Google Prediction API

Prediction V1.3 Reference

This Reference Guide is a detailed technical reference of the collections, resources, methods, and authentication requirements for the Prediction API v1.3.

Introduction

Contents and Overview

Data Method REST URI
Relative to https://www.googleapis.com/prediction/v1.3
Access
Hostedmodels Collection
↳ Hostedmodels Resource

Hosted model prediction

prediction.hostedmodels.predict

POST
/hostedmodels/hostedModelName/predict
AUTHENTICATED
Training Collection
↳ Training Resource

Train

prediction.training.insert

POST 
/training
AUTHENTICATED

Streaming training

prediction.training.update

PUT 
/training/bucket%2Fobject
AUTHENTICATED

Get training status / model info

prediction.training.get

GET
/training/bucket%2Fobject
AUTHENTICATED

Predict

prediction.training.predict

POST
/training/bucket%2Fobject/predict
AUTHENTICATED

Delete a model

prediction.training.delete

DELETE
/training/bucket%2Fobject
AUTHENTICATED

Hostedmodels Collection

Hosted Models

Hosted models are trained models that anyone can call. These models can be free, but most have a usage fee associated with them, as described in their documentation. See a list of available hosted models in the hosted model hosted model gallery.  To send a prediction request against a hosted model is nearly the same as sending a prediction against any other model; the only difference is that the request URL is slightly different. Using hosted models is convenient when you don't have the time, resources, or expertise to build a model for a specific topic. If you have a model that you'd like to make public, follow the submission links in the hosted model gallery.

**Exercise set**
**1)** List every method name that appears in the Prediction API reference above.
**2)** Continue the Prediction API reference from the point where it stops.

**Source data**
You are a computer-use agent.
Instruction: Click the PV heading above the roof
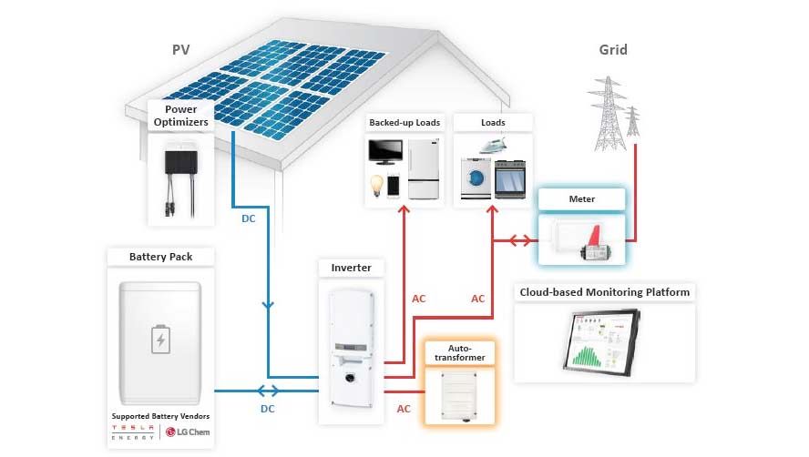click(180, 50)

**Results by task**
**1)**
prediction.hostedmodels.predict
prediction.training.insert
prediction.training.update
prediction.training.get
prediction.training.predict
prediction.training.delete

**2)**
Hostedmodels Resource

Hostedmodel resources are not needed or returned by any method calls.

prediction.hostedmodels.predict (AUTHENTICATED)

Run a prediction request against a hosted model. The hosted model name is part of the model URL in this format: 

https://www.googleapis.com/prediction/vx.x/hostedmodels/{model_name}/predict.

For example, if the access URL were this:

https://www.googleapis.com/prediction/v1.3/hostedmodels/sample.languageid/predict

then the model name would be "sample.languageid" .

Input data is an object with the following syntax:

{
  "input":{
    "csvInstance":[ col1_value, col2_value, ... ]
  }
}

Where col1_value, col2_value, and so on are entity features, as described by the hosted model's documentation. Note that string fields must be surrounded by escaped quotes.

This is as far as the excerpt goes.